VoiceOver surfaces custom actions via the rotor (swipe up/down). TalkBack uses a long-press menu. This is what allows screen reader users to access the same swipe gestures that sighted users perform.


10. Testing — Automate What You Can, Audit What You Can't

Accessibility bugs are regressions. Treat them like functional bugs and write tests.

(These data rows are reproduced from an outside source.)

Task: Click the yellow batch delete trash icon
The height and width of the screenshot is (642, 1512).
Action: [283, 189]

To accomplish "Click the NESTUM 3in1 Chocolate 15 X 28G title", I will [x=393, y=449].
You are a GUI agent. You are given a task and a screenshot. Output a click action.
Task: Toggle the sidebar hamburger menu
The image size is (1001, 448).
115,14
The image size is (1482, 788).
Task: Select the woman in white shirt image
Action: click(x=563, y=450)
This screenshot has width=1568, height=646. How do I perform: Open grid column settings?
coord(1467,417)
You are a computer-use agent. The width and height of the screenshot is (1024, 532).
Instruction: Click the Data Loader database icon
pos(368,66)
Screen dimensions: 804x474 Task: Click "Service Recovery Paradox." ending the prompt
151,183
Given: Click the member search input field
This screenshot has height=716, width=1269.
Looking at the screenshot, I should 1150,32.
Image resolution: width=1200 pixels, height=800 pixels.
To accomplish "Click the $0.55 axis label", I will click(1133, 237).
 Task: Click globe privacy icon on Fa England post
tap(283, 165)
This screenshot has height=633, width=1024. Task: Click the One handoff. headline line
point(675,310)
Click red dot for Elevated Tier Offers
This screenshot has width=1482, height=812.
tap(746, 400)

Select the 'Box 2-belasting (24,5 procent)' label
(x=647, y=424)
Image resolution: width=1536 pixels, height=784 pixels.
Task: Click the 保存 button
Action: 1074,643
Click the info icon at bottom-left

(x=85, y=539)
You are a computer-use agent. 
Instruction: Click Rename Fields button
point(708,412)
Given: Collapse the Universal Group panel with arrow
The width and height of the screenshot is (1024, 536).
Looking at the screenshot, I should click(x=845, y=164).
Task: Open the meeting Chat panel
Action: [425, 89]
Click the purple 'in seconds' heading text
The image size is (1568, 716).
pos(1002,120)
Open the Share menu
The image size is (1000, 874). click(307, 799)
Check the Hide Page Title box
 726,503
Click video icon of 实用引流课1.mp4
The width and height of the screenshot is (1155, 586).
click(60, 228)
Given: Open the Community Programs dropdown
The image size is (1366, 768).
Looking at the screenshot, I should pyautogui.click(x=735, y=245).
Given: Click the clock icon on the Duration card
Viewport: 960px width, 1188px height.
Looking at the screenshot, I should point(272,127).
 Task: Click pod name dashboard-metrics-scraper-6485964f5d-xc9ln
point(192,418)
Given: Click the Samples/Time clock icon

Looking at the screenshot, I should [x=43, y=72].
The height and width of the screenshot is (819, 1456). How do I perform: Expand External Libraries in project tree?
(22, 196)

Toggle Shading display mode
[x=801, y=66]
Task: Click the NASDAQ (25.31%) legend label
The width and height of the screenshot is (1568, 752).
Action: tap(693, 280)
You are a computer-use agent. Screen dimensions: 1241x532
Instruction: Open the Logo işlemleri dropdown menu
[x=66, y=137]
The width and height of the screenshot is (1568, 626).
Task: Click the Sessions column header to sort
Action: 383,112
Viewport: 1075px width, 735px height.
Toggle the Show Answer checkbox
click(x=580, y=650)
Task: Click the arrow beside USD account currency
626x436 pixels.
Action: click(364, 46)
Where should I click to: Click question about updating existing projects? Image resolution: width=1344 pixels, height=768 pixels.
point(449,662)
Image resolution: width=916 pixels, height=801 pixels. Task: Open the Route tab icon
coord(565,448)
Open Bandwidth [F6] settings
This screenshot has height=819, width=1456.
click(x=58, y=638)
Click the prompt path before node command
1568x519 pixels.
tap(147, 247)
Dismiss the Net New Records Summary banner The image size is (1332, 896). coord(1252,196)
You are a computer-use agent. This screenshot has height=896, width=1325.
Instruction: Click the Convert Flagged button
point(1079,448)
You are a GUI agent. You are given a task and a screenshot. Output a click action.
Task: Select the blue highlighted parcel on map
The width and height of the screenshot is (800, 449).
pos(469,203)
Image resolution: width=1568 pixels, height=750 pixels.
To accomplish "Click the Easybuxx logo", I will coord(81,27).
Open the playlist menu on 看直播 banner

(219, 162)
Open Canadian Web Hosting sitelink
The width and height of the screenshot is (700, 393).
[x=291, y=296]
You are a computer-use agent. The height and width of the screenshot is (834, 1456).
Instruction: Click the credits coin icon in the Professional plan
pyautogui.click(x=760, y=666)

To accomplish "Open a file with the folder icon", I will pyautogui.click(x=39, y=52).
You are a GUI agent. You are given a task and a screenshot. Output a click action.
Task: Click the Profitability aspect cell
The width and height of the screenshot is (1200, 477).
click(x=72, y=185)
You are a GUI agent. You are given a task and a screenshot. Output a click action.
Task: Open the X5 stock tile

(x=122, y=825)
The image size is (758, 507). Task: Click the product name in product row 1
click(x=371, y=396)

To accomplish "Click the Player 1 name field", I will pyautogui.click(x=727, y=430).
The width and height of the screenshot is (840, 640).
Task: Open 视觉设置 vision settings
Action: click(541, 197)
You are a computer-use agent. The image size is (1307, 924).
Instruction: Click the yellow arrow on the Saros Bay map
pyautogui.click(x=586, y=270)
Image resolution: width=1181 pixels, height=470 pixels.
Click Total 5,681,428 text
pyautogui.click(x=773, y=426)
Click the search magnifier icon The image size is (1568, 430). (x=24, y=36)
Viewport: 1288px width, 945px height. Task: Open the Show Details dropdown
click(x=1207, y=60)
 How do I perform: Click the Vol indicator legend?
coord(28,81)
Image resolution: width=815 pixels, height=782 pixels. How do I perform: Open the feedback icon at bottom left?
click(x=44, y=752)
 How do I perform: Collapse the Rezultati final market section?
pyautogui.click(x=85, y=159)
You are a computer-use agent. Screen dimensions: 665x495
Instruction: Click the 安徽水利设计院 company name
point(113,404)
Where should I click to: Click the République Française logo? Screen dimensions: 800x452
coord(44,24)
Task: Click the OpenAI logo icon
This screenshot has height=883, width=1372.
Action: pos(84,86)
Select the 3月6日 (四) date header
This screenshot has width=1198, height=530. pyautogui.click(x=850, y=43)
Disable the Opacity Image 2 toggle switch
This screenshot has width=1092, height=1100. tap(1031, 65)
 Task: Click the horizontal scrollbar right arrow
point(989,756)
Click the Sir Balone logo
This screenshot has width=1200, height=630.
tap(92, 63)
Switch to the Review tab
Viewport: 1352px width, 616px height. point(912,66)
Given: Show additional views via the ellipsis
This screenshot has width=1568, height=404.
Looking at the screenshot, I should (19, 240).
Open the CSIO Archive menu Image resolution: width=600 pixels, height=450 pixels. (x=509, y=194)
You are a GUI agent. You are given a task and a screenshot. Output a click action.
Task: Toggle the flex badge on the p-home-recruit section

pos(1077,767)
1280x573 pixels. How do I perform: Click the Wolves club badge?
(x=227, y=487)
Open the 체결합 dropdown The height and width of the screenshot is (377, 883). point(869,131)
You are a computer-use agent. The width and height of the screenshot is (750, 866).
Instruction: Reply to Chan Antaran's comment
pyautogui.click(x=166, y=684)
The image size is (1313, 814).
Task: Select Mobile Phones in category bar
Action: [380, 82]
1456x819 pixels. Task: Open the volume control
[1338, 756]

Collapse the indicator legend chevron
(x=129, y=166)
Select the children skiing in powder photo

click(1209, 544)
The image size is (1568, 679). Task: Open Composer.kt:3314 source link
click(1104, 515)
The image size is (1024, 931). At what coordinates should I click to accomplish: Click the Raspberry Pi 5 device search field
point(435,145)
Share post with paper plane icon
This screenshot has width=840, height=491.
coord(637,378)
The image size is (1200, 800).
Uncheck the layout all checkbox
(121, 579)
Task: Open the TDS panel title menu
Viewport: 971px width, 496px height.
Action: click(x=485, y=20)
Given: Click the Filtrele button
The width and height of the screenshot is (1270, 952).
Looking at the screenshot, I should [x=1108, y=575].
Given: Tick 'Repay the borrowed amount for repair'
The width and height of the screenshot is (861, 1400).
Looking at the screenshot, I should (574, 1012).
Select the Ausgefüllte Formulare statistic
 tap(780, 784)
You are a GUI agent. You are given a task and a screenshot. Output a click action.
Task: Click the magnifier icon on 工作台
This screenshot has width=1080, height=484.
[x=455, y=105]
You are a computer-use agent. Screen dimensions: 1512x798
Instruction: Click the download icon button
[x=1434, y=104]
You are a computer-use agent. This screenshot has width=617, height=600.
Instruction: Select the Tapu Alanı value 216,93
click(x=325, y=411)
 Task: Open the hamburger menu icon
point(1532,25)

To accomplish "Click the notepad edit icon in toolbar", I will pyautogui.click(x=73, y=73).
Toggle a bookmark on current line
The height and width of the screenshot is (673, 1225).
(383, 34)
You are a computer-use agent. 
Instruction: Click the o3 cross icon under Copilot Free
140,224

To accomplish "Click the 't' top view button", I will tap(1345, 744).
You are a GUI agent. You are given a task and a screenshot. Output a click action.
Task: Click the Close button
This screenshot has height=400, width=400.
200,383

Unit testing with @testing-library/react-native:

import { render, screen } from '@testing-library/react-native';
import { EmailRow } from './EmailRow';

describe('EmailRow accessibility', () => {
  it('has a label, role, and custom actions', () => {
    render(
      <EmailRow
        subject="Meeting at 3pm"
        onOpen={jest.fn()}
        onArchive={jest.fn()}
        onDelete={jest.fn()}
      />
    );

    const row = screen.getByRole('button', { name: 'Meeting at 3pm' });
    expect(row).toBeTruthy();

    // Verify custom actions are registered
    expect(row.props.accessibilityActions).toEqual(
      expect.arrayContaining([
        expect.objectContaining({ name: 'archive' }),
        expect.objectContaining({ name: 'delete' }),
      ])
    );
  });

  it('triggers onDelete via accessibility action', () => {
    const onDelete = jest.fn();
    render(
      <EmailRow subject="Test" onOpen={jest.fn()} onArchive={jest.fn()} onDelete={onDelete} />
    );

    const row = screen.getByRole('button');
    fireEvent(row, 'accessibilityAction', { nativeEvent: { actionName: 'delete' } });

    expect(onDelete).toHaveBeenCalledTimes(1);
  });
});

What to manually audit with TalkBack / VoiceOver:

  • Navigate the entire screen using swipe-right only. Is the reading order logical?
  • Every interactive element should be reachable and announce its role, state, and label.
  • After a modal opens, does focus move into it? After it closes, does focus return to the trigger?
  • Forms: are field labels announced before the input? Are error messages linked to the field?
  • Animations: do they pause under Reduce Motion?

Summary

Pattern Key Prop / API
Descriptive labels and hints accessibilityLabel, accessibilityHint
Semantic element type accessibilityRole
Live state changes accessibilityState
Range and progress values accessibilityValue
Focus management AccessibilityInfo.setAccessibilityFocus
Group vs hide accessible, accessibilityElementsHidden
Touch target size hitSlop, padding
System preferences AccessibilityInfo event listeners
Multi-action widgets accessibilityActions, onAccessibilityAction
Regression prevention @testing-library/react-native

Accessibility done right is invisible to users who don't need it, and essential to those who do. The patterns above move you from compliance to craft.